▸ INFORMATION GIVEN:

= Beginning of Section =

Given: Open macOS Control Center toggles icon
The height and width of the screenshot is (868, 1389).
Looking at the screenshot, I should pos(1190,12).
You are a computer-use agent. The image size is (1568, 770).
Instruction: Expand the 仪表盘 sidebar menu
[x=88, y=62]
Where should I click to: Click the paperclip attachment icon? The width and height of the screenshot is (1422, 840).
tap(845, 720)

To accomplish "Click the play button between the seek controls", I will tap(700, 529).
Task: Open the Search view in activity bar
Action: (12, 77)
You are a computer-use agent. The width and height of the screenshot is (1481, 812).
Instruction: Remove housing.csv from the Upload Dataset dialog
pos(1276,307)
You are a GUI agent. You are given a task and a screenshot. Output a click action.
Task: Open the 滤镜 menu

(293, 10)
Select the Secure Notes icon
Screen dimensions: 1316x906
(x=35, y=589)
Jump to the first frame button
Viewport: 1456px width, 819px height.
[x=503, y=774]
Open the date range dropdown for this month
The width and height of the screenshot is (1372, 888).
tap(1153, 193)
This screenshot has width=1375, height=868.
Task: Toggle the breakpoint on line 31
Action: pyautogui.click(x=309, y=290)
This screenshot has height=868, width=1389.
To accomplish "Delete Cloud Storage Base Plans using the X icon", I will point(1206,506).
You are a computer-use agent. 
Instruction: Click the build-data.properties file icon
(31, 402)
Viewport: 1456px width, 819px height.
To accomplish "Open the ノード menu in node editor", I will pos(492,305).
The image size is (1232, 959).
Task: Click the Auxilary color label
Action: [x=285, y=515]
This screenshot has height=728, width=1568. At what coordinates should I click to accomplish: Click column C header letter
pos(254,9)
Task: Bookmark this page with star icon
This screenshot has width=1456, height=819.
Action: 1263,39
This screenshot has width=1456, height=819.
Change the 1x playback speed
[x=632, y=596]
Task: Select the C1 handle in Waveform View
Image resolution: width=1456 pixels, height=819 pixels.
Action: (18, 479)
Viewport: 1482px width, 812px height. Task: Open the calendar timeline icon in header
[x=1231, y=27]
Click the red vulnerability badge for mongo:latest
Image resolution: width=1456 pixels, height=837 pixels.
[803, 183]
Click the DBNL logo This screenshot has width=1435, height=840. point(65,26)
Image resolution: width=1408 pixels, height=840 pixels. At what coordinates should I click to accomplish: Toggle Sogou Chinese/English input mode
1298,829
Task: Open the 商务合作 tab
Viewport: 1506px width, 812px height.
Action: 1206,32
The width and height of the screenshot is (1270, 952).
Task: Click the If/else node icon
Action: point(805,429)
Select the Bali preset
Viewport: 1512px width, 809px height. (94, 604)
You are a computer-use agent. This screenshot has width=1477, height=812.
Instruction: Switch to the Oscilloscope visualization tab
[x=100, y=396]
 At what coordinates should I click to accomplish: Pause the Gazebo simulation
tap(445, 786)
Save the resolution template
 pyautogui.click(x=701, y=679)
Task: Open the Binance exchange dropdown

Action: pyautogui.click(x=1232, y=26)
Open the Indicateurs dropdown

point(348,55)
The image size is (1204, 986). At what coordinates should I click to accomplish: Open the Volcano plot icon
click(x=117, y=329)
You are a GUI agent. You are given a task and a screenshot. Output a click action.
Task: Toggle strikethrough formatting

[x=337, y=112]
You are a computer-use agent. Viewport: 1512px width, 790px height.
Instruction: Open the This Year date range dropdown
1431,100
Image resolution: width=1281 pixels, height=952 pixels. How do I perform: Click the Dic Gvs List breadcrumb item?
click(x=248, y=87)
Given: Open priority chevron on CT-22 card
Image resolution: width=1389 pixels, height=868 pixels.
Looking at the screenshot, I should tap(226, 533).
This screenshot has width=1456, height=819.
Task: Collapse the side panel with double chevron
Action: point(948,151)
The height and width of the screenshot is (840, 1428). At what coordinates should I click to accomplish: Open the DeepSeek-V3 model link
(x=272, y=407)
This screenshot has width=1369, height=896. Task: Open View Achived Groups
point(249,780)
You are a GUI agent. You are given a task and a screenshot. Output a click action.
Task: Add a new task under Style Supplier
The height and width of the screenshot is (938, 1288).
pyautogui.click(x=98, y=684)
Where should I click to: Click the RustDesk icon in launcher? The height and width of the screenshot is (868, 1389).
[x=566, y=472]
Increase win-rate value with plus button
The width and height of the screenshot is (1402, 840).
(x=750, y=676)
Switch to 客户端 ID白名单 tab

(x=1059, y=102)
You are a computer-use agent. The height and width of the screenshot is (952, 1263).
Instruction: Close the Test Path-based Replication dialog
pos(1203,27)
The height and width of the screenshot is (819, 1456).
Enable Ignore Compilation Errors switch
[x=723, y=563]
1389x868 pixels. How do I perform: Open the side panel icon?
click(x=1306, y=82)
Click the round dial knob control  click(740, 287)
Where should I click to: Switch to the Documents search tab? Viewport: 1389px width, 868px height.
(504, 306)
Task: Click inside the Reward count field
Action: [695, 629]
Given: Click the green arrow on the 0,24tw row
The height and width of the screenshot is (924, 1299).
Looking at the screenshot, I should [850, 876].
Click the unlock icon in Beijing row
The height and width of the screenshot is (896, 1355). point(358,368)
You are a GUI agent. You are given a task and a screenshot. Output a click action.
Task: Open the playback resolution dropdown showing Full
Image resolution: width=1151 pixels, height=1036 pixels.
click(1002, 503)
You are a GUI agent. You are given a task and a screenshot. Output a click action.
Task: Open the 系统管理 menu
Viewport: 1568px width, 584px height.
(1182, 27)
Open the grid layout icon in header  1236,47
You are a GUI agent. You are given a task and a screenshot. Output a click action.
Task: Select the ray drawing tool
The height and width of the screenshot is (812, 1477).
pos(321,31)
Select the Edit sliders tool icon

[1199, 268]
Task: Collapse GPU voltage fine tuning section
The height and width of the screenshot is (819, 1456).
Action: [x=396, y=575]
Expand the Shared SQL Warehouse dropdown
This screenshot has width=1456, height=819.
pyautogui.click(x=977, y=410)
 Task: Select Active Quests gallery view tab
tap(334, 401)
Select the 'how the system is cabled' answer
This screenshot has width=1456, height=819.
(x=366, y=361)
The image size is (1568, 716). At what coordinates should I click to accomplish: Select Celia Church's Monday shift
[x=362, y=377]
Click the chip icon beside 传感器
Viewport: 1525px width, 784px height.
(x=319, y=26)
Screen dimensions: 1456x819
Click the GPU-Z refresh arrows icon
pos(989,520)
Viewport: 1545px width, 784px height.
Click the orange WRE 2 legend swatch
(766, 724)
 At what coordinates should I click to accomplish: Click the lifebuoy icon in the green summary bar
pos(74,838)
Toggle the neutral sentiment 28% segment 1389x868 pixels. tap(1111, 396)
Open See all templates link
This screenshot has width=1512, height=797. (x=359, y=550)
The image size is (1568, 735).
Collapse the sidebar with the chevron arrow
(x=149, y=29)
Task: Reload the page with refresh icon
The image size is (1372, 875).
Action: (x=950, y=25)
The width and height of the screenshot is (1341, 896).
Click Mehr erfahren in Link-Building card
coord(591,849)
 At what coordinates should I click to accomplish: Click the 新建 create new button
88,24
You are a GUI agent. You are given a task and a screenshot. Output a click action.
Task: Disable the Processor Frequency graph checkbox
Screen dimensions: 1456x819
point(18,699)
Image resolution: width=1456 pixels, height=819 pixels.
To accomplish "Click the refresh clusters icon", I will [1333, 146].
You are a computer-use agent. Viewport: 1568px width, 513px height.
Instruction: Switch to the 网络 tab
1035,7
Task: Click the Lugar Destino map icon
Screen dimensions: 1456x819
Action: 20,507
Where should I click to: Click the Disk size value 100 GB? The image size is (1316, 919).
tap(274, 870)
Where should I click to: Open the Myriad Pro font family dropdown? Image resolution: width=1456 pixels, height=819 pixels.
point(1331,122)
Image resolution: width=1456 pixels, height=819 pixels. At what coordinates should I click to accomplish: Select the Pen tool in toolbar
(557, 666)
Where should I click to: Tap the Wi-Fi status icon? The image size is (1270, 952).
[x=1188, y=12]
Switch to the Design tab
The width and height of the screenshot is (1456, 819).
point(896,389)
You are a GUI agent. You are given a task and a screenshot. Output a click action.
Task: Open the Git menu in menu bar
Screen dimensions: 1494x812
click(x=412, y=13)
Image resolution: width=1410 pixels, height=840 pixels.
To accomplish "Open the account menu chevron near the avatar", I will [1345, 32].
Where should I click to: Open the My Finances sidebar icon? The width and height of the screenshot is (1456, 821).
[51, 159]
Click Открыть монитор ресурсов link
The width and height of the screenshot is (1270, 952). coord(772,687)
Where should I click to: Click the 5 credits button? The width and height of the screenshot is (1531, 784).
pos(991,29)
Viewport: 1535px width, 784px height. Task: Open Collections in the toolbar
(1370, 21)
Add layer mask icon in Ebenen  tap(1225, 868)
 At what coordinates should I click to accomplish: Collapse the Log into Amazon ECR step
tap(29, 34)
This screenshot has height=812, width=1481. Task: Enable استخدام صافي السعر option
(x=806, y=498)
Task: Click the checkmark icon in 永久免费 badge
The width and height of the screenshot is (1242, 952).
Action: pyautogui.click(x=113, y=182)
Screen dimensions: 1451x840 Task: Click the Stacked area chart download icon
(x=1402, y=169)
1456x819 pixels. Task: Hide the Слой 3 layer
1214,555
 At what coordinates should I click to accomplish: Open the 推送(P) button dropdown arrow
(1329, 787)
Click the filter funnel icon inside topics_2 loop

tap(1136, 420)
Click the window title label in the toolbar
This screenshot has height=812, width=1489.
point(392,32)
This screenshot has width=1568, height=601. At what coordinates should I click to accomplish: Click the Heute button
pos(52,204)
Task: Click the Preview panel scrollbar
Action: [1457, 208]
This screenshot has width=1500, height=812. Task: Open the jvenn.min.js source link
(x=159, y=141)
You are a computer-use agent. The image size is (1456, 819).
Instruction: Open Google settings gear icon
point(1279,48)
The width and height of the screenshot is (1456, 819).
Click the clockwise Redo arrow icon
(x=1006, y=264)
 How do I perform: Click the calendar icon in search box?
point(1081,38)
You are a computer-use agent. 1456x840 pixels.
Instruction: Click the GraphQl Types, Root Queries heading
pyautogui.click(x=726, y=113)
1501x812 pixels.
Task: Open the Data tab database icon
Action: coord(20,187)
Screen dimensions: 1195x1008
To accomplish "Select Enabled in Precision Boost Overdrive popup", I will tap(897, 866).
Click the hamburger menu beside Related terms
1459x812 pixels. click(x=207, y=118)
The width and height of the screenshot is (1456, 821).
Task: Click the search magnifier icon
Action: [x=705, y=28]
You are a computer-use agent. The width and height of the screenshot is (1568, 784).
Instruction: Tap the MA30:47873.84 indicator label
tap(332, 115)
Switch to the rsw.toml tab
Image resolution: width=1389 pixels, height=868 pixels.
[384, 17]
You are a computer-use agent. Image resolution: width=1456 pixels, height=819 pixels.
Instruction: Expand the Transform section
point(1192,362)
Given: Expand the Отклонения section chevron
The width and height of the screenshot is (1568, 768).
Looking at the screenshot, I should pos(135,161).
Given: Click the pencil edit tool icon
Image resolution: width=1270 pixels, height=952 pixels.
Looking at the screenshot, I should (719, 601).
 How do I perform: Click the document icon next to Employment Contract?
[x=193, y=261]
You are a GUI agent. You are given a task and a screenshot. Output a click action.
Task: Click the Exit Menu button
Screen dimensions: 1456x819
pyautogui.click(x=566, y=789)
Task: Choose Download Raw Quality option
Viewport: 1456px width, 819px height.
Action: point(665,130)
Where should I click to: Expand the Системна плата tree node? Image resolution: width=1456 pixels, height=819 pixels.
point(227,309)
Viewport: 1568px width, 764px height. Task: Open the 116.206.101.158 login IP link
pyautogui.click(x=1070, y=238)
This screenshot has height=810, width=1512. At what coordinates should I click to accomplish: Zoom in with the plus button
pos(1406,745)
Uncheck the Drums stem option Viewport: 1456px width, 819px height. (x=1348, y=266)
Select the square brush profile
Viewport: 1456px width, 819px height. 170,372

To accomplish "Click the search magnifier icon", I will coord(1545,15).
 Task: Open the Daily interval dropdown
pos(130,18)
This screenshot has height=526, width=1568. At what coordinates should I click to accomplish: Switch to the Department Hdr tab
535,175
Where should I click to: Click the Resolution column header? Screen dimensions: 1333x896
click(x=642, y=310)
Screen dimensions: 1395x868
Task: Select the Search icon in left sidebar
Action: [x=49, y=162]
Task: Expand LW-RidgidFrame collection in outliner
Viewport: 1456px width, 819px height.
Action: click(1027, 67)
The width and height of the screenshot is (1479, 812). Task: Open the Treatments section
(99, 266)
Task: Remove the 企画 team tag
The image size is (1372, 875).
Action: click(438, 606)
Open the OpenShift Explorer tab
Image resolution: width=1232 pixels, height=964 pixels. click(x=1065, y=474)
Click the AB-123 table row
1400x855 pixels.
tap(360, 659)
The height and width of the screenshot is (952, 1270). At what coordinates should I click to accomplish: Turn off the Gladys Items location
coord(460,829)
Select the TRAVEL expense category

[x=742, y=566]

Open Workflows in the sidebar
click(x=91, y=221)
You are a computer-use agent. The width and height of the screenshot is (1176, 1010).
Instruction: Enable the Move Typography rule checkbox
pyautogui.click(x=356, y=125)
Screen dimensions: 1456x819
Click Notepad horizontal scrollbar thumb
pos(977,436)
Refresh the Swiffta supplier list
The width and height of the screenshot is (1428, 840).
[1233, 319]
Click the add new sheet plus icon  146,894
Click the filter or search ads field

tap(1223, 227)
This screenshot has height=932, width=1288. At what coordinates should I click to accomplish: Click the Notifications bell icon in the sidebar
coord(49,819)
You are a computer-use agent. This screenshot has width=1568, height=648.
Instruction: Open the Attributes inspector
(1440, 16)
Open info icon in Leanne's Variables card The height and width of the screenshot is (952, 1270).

= End of Section =

▸ WORK ITEM:
Among the records above, only the lines between the line holding "Screen dimensions: 1451x840" and the line holding "You are a computer-use agent. 1456x840", inclusive, are to be output, exactly as written.

▸ WRITTEN SOLUTION:
Screen dimensions: 1451x840 Task: Click the Stacked area chart download icon
(x=1402, y=169)
1456x819 pixels. Task: Hide the Слой 3 layer
1214,555
 At what coordinates should I click to accomplish: Open the 推送(P) button dropdown arrow
(1329, 787)
Click the filter funnel icon inside topics_2 loop

tap(1136, 420)
Click the window title label in the toolbar
This screenshot has height=812, width=1489.
point(392,32)
This screenshot has width=1568, height=601. At what coordinates should I click to accomplish: Click the Heute button
pos(52,204)
Task: Click the Preview panel scrollbar
Action: [1457, 208]
This screenshot has width=1500, height=812. Task: Open the jvenn.min.js source link
(x=159, y=141)
You are a computer-use agent. The image size is (1456, 819).
Instruction: Open Google settings gear icon
point(1279,48)
The width and height of the screenshot is (1456, 819).
Click the clockwise Redo arrow icon
(x=1006, y=264)
 How do I perform: Click the calendar icon in search box?
point(1081,38)
You are a computer-use agent. 1456x840 pixels.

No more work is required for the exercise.